> **TASK GOAL**
Copy out every line of the material that contains the string "tool", matching case exactly.

>> Begin ENTRIES SUPPLIED

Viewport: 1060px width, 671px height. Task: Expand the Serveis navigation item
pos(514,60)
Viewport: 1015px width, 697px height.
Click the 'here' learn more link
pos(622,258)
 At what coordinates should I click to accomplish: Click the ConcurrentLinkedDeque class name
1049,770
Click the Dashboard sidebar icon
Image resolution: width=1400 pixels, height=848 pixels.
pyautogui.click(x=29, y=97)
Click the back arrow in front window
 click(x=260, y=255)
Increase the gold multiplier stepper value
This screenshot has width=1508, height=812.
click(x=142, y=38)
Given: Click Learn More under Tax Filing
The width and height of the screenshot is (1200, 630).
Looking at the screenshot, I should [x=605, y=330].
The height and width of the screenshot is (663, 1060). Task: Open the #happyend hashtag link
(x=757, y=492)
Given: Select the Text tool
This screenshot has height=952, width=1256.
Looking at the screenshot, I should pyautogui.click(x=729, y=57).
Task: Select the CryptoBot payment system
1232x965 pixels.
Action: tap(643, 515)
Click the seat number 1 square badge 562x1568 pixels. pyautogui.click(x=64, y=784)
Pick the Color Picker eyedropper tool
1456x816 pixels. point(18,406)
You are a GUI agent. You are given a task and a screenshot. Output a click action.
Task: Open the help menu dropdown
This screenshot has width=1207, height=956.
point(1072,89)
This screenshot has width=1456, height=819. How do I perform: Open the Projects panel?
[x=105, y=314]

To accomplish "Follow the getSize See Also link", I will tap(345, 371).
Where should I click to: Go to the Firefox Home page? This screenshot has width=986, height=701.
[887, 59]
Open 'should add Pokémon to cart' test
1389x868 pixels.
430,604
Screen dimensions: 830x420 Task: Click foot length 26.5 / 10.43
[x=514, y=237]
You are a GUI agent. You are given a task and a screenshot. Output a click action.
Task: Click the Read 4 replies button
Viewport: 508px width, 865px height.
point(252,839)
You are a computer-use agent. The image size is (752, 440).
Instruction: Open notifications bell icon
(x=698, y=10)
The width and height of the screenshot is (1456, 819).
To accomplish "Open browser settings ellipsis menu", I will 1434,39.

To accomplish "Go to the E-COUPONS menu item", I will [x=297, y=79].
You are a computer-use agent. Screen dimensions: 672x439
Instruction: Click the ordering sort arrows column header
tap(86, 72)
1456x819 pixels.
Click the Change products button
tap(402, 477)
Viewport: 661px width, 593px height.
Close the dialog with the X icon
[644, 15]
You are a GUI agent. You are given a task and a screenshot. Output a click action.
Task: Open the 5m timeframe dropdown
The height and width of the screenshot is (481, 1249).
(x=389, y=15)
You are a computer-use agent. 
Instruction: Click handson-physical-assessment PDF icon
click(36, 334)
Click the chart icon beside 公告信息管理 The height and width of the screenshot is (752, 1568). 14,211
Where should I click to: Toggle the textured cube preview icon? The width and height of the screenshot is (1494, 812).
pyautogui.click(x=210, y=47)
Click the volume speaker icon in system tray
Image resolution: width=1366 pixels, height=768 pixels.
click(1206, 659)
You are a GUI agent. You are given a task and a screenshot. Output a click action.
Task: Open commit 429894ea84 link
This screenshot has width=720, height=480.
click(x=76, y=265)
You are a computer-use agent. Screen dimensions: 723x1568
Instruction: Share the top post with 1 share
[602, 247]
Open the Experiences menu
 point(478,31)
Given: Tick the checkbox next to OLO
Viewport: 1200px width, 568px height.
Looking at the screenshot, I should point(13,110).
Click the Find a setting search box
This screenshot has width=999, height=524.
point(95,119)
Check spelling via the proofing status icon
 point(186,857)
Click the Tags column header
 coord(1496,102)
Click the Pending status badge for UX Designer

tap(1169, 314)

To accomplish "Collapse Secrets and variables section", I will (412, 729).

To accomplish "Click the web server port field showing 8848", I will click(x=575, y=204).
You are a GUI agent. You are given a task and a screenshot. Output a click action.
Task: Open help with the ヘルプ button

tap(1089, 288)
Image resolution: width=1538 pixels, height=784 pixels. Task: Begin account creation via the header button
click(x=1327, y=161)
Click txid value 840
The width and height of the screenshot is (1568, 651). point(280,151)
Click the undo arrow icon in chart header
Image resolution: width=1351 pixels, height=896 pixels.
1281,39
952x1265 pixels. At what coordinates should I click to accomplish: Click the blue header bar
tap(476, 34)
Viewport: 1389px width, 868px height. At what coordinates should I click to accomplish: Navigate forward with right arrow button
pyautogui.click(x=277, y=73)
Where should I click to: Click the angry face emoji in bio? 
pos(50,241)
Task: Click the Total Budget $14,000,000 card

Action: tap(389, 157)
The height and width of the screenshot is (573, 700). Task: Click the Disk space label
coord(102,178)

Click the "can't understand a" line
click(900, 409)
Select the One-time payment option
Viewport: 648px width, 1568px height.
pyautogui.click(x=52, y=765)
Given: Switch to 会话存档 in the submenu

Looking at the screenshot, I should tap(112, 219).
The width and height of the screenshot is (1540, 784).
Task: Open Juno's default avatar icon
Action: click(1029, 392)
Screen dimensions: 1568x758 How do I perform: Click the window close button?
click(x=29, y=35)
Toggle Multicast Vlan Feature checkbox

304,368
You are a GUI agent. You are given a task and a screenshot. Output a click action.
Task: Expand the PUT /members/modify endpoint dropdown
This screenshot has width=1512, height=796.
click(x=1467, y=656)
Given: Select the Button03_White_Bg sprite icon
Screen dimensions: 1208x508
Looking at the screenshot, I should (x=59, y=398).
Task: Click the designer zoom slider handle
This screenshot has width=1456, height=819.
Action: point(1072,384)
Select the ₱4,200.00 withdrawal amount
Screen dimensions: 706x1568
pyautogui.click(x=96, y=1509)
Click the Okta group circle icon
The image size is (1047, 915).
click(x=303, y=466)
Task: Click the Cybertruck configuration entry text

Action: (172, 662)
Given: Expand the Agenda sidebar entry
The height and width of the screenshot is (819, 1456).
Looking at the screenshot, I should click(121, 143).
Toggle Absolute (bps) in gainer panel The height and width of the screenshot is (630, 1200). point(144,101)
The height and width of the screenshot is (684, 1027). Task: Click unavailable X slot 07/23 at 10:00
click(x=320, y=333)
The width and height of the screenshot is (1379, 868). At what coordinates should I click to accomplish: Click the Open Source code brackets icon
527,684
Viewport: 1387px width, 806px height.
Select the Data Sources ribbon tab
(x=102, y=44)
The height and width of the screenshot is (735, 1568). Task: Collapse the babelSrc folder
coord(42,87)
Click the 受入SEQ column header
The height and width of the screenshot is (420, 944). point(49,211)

>> End ENTRIES SUPPLIED

> **EXERCISE OUTPUT**
Given: Select the Text tool
Pick the Color Picker eyedropper tool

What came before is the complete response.